When the Cooch Tried to Steal Science
When the Cooch Tried to Steal Science July 7, 2025
My daughter says that one of her early memories of UVa is an Environmental Sciences Department holiday party where the graduate students did a skit called “when the Cooch stole Christmas.” She was 7 in 2010 and didn’t get the humor. On April 23 of that year, Ken Cuccinelli, who was then the state Attorney General, had begun his assault on academic freedom in the form of a civil investigation targeting five grants held by Michael Mann and other members of the Environmental Sciences Department. Cucinelli doesn’t believe in climate change. Mann, an atmospheric scientist who had already left Uva, predicted in the 1990’s that climate change would lead to extreme weather events, flooding and fires. He meant things like the floods in Texas that killed a lot of people including little girls who are about the age my daughter was in 2007. In 2010 Multiple organizations and newspapers vehemently opposed what was then a relatively unprecedented attack on academic work. UVa, arguably did not fight hard enough, but they did argue that this constituted, “unprecedented and improper governmental intrusion into ongoing scientific research. “ Cuccinelli used amount other things emails stolen by a climate-denying hacker group who tried to use them to show that climate change amounted to a scientific conspiracy. This cost a lot of taxpayer money. This is all easily googleable. It is likely one of the reasons why Cucinelli lost the Gubernatorial election in 2013. Tea Party members were his most fervent allies.
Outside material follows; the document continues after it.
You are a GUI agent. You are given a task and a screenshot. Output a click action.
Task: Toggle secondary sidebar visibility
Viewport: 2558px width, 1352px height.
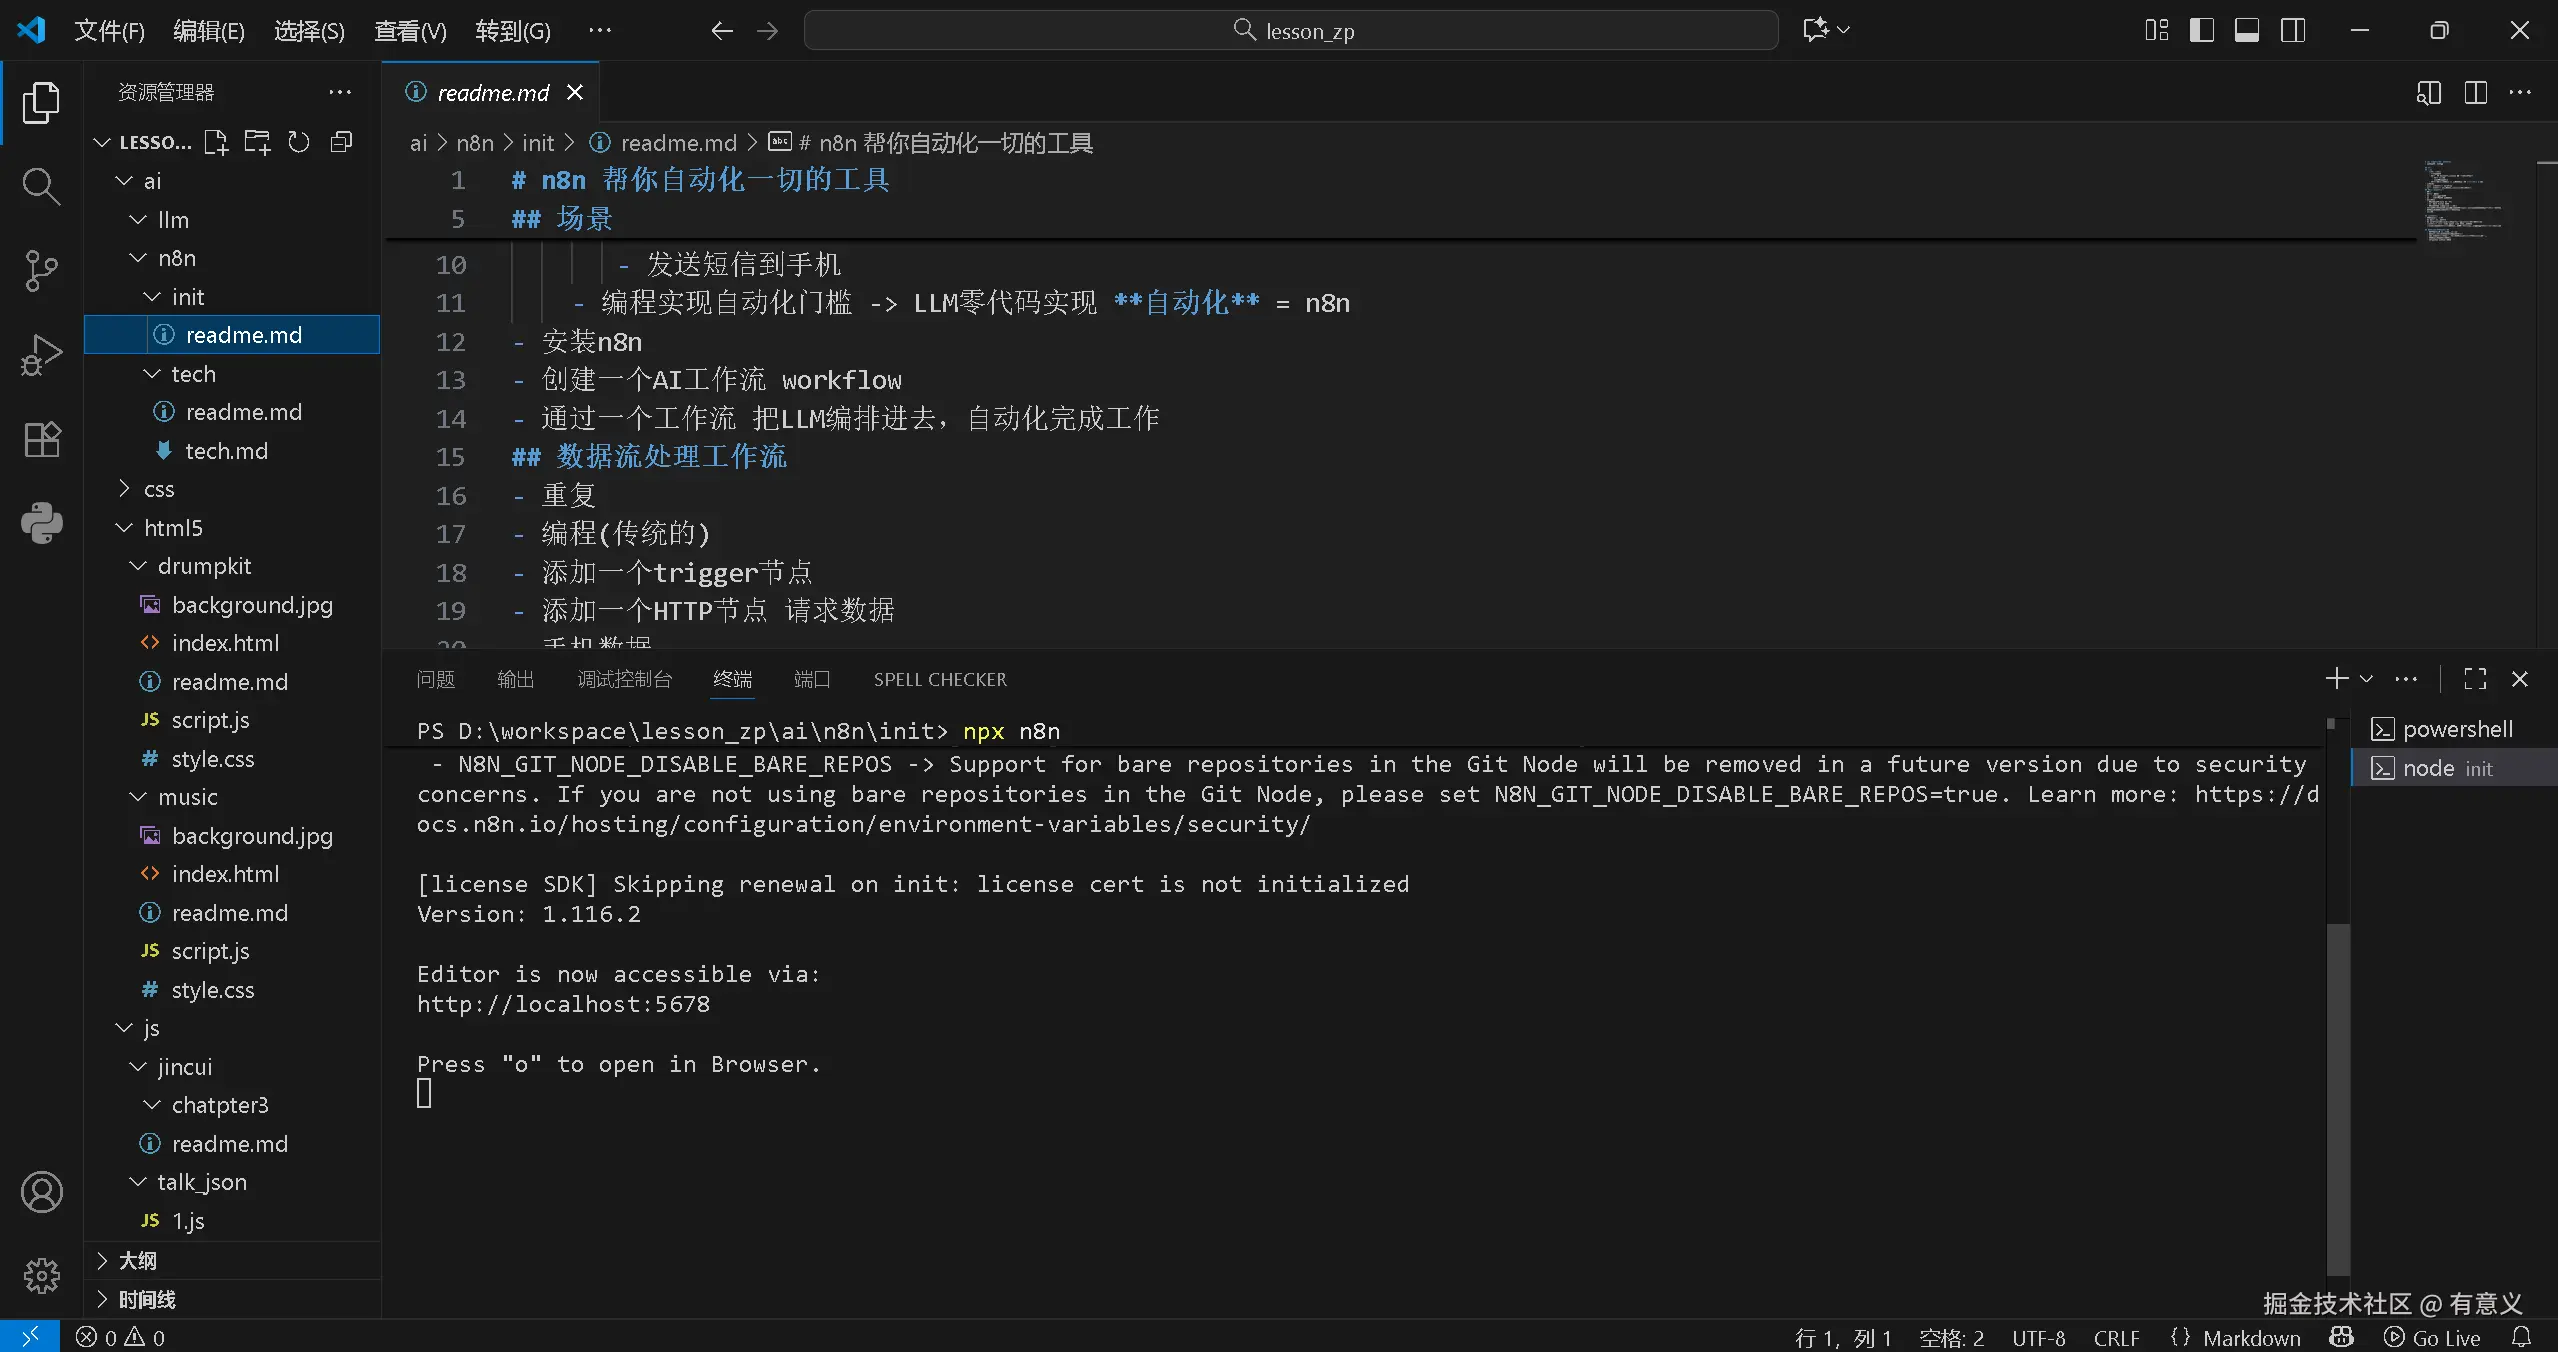coord(2293,30)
Why does this matter today? Because it offers further evidence of why the blackmail/firing of President Ryan is so dangerous. It shows the long and nasty game the authoritarian regime has been playing against rigorous research and inquiry. It shows a sustained attack on UVa. When Governor Youngkin put Cucinelli on the BOV, even if he suspected that the appointment might run into trouble with Democratic legislatures, he appointed a man who directed homeland security in the first Trump administration. He appointed a man who led a harassment campaign against one of the most famous and well-funded scientists Uva had had until that point. He appointed someone who has worked for fifteen years to drag UVa back to its provincial mediocre roots. UVa taught Eugenics well into the 1950’s, which means that they did not for the most part get much federal funding. And of course, when so many Central European scientists fled Nazi Germany and gave new life to American Universities, they were not likely to go to one with affiliates who had quite literally given the Nazi’s advice on how to do Eugenics.